Present the rows below as a numbered list, skipping any blank lines.

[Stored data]

=== Begin Enclosure ===

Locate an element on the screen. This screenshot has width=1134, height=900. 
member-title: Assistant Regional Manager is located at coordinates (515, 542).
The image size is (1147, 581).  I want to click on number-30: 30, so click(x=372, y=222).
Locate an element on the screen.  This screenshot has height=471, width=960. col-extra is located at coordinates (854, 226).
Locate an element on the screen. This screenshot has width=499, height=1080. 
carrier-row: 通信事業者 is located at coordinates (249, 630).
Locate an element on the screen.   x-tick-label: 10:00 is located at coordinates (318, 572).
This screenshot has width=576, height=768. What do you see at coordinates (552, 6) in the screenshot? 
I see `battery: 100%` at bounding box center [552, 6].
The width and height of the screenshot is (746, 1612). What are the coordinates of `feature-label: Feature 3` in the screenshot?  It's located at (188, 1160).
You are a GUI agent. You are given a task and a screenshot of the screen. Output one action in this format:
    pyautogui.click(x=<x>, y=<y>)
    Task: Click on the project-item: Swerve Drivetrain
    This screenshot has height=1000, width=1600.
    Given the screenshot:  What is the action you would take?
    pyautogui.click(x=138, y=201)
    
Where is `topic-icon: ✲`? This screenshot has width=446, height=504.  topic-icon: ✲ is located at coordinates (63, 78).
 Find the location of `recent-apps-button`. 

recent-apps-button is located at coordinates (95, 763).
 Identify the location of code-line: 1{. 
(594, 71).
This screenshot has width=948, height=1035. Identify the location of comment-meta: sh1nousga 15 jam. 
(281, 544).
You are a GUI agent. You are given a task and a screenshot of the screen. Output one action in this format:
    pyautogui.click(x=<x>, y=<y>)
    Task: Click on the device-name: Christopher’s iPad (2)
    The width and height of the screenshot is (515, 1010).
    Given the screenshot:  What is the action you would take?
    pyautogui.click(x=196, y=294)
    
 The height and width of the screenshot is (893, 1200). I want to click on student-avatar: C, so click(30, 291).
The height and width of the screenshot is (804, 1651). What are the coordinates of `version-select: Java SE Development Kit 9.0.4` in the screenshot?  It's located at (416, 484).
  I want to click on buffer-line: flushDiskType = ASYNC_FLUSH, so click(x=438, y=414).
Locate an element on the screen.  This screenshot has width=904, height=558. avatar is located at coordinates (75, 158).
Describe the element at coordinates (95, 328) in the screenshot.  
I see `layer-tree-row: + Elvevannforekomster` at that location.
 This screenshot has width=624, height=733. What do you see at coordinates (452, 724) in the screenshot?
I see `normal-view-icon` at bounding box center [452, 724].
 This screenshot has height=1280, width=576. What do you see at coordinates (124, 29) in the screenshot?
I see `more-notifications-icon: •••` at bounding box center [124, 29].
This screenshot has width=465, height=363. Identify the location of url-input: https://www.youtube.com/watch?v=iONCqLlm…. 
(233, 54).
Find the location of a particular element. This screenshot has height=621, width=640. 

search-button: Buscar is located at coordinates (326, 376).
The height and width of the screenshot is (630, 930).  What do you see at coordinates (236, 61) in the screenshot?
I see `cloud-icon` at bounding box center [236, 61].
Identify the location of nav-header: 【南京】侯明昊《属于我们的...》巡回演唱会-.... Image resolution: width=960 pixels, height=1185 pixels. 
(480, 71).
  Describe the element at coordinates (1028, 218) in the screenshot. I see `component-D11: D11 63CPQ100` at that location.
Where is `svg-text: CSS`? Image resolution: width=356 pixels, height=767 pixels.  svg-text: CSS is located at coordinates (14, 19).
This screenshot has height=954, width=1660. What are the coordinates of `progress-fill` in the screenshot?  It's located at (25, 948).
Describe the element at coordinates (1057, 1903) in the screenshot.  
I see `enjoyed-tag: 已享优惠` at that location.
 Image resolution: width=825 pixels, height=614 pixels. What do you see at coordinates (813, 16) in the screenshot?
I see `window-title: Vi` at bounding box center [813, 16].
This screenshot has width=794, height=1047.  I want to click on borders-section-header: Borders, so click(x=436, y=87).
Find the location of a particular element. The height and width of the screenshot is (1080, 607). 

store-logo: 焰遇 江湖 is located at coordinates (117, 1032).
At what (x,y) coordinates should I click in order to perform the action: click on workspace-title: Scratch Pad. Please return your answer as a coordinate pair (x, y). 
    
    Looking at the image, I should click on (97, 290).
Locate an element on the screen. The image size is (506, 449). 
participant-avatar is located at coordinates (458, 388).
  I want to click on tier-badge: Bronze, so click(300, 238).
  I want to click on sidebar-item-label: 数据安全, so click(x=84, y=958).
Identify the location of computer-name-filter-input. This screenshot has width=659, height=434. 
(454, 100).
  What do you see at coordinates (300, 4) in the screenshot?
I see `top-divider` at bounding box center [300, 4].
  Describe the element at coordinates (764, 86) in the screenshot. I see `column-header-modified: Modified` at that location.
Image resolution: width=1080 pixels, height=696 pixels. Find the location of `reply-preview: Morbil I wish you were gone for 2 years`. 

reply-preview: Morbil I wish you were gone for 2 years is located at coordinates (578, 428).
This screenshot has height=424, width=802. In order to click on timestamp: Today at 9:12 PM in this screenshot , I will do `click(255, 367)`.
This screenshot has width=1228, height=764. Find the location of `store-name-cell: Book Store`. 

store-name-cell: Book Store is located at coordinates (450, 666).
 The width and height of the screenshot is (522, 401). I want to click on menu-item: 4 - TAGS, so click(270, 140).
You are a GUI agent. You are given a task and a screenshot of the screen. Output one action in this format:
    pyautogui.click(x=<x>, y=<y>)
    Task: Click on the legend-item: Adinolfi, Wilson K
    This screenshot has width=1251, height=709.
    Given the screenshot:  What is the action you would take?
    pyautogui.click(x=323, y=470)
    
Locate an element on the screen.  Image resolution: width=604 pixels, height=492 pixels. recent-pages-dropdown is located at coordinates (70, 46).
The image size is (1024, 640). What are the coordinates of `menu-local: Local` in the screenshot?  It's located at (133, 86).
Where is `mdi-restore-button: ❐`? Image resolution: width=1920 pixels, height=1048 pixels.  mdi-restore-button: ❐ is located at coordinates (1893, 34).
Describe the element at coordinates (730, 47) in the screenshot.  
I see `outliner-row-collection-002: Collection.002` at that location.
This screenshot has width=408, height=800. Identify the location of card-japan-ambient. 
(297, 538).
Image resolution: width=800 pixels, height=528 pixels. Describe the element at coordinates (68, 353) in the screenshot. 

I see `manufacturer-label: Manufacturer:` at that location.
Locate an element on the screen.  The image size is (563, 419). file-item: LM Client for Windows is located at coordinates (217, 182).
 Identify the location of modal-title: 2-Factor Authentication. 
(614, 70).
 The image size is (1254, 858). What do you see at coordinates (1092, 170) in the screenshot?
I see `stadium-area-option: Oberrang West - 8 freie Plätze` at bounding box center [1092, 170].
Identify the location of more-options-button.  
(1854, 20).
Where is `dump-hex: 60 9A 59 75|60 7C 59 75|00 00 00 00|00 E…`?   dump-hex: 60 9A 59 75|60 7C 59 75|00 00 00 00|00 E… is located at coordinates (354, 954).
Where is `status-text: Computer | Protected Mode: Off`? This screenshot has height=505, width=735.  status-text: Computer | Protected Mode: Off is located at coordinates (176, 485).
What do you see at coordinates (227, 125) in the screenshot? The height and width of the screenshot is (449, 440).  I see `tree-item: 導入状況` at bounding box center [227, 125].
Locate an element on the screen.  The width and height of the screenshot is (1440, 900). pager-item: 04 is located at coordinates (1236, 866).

=== End Enclosure ===

**Result for this exercise**
1. Locate an element on the screen. This screenshot has width=1134, height=900. 
2. member-title: Assistant Regional Manager is located at coordinates (515, 542).
3. The image size is (1147, 581).  I want to click on number-30: 30, so click(x=372, y=222).
4. Locate an element on the screen.  This screenshot has height=471, width=960. col-extra is located at coordinates (854, 226).
5. Locate an element on the screen. This screenshot has width=499, height=1080. 
6. carrier-row: 通信事業者 is located at coordinates (249, 630).
7. Locate an element on the screen.   x-tick-label: 10:00 is located at coordinates (318, 572).
8. This screenshot has width=576, height=768. What do you see at coordinates (552, 6) in the screenshot? 
9. I see `battery: 100%` at bounding box center [552, 6].
10. The width and height of the screenshot is (746, 1612). What are the coordinates of `feature-label: Feature 3` in the screenshot?  It's located at (188, 1160).
11. You are a GUI agent. You are given a task and a screenshot of the screen. Output one action in this format:
12.     pyautogui.click(x=<x>, y=<y>)
13.     Task: Click on the project-item: Swerve Drivetrain
14.     This screenshot has height=1000, width=1600.
15.     Given the screenshot:  What is the action you would take?
16.     pyautogui.click(x=138, y=201)
17. Where is `topic-icon: ✲`? This screenshot has width=446, height=504.  topic-icon: ✲ is located at coordinates (63, 78).
18.  Find the location of `recent-apps-button`. 
19. recent-apps-button is located at coordinates (95, 763).
20.  Identify the location of code-line: 1{. 
21. (594, 71).
22. This screenshot has width=948, height=1035. Identify the location of comment-meta: sh1nousga 15 jam. 
23. (281, 544).
24. You are a GUI agent. You are given a task and a screenshot of the screen. Output one action in this format:
25.     pyautogui.click(x=<x>, y=<y>)
26.     Task: Click on the device-name: Christopher’s iPad (2)
27.     The width and height of the screenshot is (515, 1010).
28.     Given the screenshot:  What is the action you would take?
29.     pyautogui.click(x=196, y=294)
30.  The height and width of the screenshot is (893, 1200). I want to click on student-avatar: C, so click(30, 291).
31. The height and width of the screenshot is (804, 1651). What are the coordinates of `version-select: Java SE Development Kit 9.0.4` in the screenshot?  It's located at (416, 484).
32.   I want to click on buffer-line: flushDiskType = ASYNC_FLUSH, so click(x=438, y=414).
33. Locate an element on the screen.  This screenshot has width=904, height=558. avatar is located at coordinates (75, 158).
34. Describe the element at coordinates (95, 328) in the screenshot.  
35. I see `layer-tree-row: + Elvevannforekomster` at that location.
36.  This screenshot has width=624, height=733. What do you see at coordinates (452, 724) in the screenshot?
37. I see `normal-view-icon` at bounding box center [452, 724].
38.  This screenshot has height=1280, width=576. What do you see at coordinates (124, 29) in the screenshot?
39. I see `more-notifications-icon: •••` at bounding box center [124, 29].
40. This screenshot has width=465, height=363. Identify the location of url-input: https://www.youtube.com/watch?v=iONCqLlm…. 
41. (233, 54).
42. Find the location of a particular element. This screenshot has height=621, width=640. 
43. search-button: Buscar is located at coordinates (326, 376).
44. The height and width of the screenshot is (630, 930).  What do you see at coordinates (236, 61) in the screenshot?
45. I see `cloud-icon` at bounding box center [236, 61].
46. Identify the location of nav-header: 【南京】侯明昊《属于我们的...》巡回演唱会-.... Image resolution: width=960 pixels, height=1185 pixels. 
47. (480, 71).
48.   Describe the element at coordinates (1028, 218) in the screenshot. I see `component-D11: D11 63CPQ100` at that location.
49. Where is `svg-text: CSS`? Image resolution: width=356 pixels, height=767 pixels.  svg-text: CSS is located at coordinates (14, 19).
50. This screenshot has height=954, width=1660. What are the coordinates of `progress-fill` in the screenshot?  It's located at (25, 948).
51. Describe the element at coordinates (1057, 1903) in the screenshot.  
52. I see `enjoyed-tag: 已享优惠` at that location.
53.  Image resolution: width=825 pixels, height=614 pixels. What do you see at coordinates (813, 16) in the screenshot?
54. I see `window-title: Vi` at bounding box center [813, 16].
55. This screenshot has width=794, height=1047.  I want to click on borders-section-header: Borders, so click(x=436, y=87).
56. Find the location of a particular element. The height and width of the screenshot is (1080, 607). 
57. store-logo: 焰遇 江湖 is located at coordinates (117, 1032).
58. At what (x,y) coordinates should I click in order to perform the action: click on workspace-title: Scratch Pad. Please return your answer as a coordinate pair (x, y). 
59.     Looking at the image, I should click on (97, 290).
60. Locate an element on the screen. The image size is (506, 449). 
61. participant-avatar is located at coordinates (458, 388).
62.   I want to click on tier-badge: Bronze, so click(300, 238).
63.   I want to click on sidebar-item-label: 数据安全, so click(x=84, y=958).
64. Identify the location of computer-name-filter-input. This screenshot has width=659, height=434. 
65. (454, 100).
66.   What do you see at coordinates (300, 4) in the screenshot?
67. I see `top-divider` at bounding box center [300, 4].
68.   Describe the element at coordinates (764, 86) in the screenshot. I see `column-header-modified: Modified` at that location.
69. Image resolution: width=1080 pixels, height=696 pixels. Find the location of `reply-preview: Morbil I wish you were gone for 2 years`. 
70. reply-preview: Morbil I wish you were gone for 2 years is located at coordinates (578, 428).
71. This screenshot has height=424, width=802. In order to click on timestamp: Today at 9:12 PM in this screenshot , I will do `click(255, 367)`.
72. This screenshot has width=1228, height=764. Find the location of `store-name-cell: Book Store`. 
73. store-name-cell: Book Store is located at coordinates (450, 666).
74.  The width and height of the screenshot is (522, 401). I want to click on menu-item: 4 - TAGS, so click(270, 140).
75. You are a GUI agent. You are given a task and a screenshot of the screen. Output one action in this format:
76.     pyautogui.click(x=<x>, y=<y>)
77.     Task: Click on the legend-item: Adinolfi, Wilson K
78.     This screenshot has width=1251, height=709.
79.     Given the screenshot:  What is the action you would take?
80.     pyautogui.click(x=323, y=470)
81. Locate an element on the screen.  Image resolution: width=604 pixels, height=492 pixels. recent-pages-dropdown is located at coordinates (70, 46).
82. The image size is (1024, 640). What are the coordinates of `menu-local: Local` in the screenshot?  It's located at (133, 86).
83. Where is `mdi-restore-button: ❐`? Image resolution: width=1920 pixels, height=1048 pixels.  mdi-restore-button: ❐ is located at coordinates (1893, 34).
84. Describe the element at coordinates (730, 47) in the screenshot.  
85. I see `outliner-row-collection-002: Collection.002` at that location.
86. This screenshot has width=408, height=800. Identify the location of card-japan-ambient. 
87. (297, 538).
88. Image resolution: width=800 pixels, height=528 pixels. Describe the element at coordinates (68, 353) in the screenshot. 
89. I see `manufacturer-label: Manufacturer:` at that location.
90. Locate an element on the screen.  The image size is (563, 419). file-item: LM Client for Windows is located at coordinates (217, 182).
91.  Identify the location of modal-title: 2-Factor Authentication. 
92. (614, 70).
93.  The image size is (1254, 858). What do you see at coordinates (1092, 170) in the screenshot?
94. I see `stadium-area-option: Oberrang West - 8 freie Plätze` at bounding box center [1092, 170].
95. Identify the location of more-options-button.  
96. (1854, 20).
97. Where is `dump-hex: 60 9A 59 75|60 7C 59 75|00 00 00 00|00 E…`?   dump-hex: 60 9A 59 75|60 7C 59 75|00 00 00 00|00 E… is located at coordinates (354, 954).
98. Where is `status-text: Computer | Protected Mode: Off`? This screenshot has height=505, width=735.  status-text: Computer | Protected Mode: Off is located at coordinates (176, 485).
99. What do you see at coordinates (227, 125) in the screenshot? The height and width of the screenshot is (449, 440).  I see `tree-item: 導入状況` at bounding box center [227, 125].
100. Locate an element on the screen.  The width and height of the screenshot is (1440, 900). pager-item: 04 is located at coordinates (1236, 866).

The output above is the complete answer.